Eldorado warned last week that it could halt operations and new investment from Sept. 22, unless Greece granted it permits and showed willingness to engage in constructive talks.
"We are very pleased with the constructive dialogue that is underway with the Ministry of Energy and Environment,” chief executive George Burns said in the statement. “[However] we preserve the right to place our assets on care and maintenance and to take prompt legal action to protect the company and its assets in Greece should [the talks] prove unsuccessful.”
The Vancouver-based company warned last week it would halt new investment and operations in Greece from Sept. 22, unless the country granted it permits and showed willingness to engage in constructive talks.
The company, which employs about 2,400 people in the country including permanent staff and contractors, noted at the time that if the shutdown took place all but 300 workers responsible for maintaining mining facilities would be laid off.
Since then, Greece has issued several of the pending permits and even sent Eldorado a long-awaited arbitration notice regarding the company’s plant for treating concentrates from the Olympias and Skouries project, in the country’s in the Stratoni Valley.

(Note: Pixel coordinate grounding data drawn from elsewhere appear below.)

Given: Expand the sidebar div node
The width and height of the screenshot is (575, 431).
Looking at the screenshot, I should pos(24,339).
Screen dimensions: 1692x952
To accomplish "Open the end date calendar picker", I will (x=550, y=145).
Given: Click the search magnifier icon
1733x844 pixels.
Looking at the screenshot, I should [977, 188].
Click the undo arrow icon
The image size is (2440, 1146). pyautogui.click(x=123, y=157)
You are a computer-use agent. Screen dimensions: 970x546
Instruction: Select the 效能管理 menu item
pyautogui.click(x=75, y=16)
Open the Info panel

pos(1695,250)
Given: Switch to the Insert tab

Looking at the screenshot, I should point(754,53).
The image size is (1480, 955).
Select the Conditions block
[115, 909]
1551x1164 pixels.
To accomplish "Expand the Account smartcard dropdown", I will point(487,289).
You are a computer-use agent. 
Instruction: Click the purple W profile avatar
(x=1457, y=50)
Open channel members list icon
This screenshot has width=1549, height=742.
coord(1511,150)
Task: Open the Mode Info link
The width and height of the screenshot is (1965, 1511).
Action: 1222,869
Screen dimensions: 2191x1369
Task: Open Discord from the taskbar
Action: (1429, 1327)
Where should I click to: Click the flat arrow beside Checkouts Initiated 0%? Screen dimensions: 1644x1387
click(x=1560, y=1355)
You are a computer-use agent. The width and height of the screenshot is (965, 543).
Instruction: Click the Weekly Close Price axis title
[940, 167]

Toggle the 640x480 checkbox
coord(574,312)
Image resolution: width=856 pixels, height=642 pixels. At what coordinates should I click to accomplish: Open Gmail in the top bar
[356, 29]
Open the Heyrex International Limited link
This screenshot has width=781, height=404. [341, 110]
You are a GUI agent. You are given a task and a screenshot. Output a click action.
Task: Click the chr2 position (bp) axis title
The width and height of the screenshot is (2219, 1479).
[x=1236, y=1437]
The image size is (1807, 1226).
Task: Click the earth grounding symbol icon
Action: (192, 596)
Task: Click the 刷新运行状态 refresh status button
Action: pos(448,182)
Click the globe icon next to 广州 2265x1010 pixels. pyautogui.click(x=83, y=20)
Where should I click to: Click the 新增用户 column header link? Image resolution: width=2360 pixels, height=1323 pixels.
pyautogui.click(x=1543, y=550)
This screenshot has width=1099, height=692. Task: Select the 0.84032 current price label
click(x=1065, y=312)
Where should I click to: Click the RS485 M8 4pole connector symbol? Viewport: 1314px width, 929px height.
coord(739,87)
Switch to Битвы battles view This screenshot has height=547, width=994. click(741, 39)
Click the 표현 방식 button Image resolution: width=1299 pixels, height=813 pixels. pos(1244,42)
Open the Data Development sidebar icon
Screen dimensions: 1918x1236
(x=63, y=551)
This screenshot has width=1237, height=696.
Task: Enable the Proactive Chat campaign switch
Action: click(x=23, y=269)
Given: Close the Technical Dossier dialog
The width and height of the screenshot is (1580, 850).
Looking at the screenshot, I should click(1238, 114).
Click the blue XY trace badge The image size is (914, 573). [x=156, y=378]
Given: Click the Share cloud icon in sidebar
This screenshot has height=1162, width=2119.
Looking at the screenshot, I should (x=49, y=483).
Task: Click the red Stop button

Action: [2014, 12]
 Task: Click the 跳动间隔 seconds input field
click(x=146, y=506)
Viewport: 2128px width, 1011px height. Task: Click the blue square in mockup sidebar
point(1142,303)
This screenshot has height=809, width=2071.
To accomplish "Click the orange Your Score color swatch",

Today's announcement comes just a few hours after hundreds of Greek miners fearing job losses marched through Athens on Thursday, holding signs that said "YES to mines, NO to unemployment,” according to Greekreporter.com.
The company, which has one mine and three projects in Greece, has been trying to develop the Skouries and Olympias projects in the north of the country for years, but local opposition and differences with authorities, especially over compliance with environmental regulations, have delayed progress.
Miner has invested about $3 billion in the European country since 2012, and such figures would double if it's allowed to fully develop its other Greek assets.
Not including Stratoni’s $2 billion acquisition, the gold miner has invested about $1 billion in the European country since 2012, and such figures would double if it could fully develop its other assets in Halkidiki, northern Greece, the company said last week.
Several in the community oppose mining in the forested country’s north because they believe the activity would hurt the regional tourism industry, destroy the area’s rich vegetation and pose a contamination risk to the groundwater.
Eldorado counters that, together with generating new jobs and bringing hundreds of millions into Greece’s struggling economy, it has taken all necessary measures to protect the surroundings. Further, the miner says it’s still carrying out environmental clean-up work even of its predecessors.
Uncertainty about the company’s projects in the European country has weighed heavily on its share price, which is down about 47% in the past year, touching a 14-year low of $2.24 on Aug. 4. The stock, however, jumped Thursday on the news, trading almost 6% higher in pre-market in New York to $2.34. Since Eldorado's threat last week, the stock has gained almost 8% in New York and more than 10% in Toronto.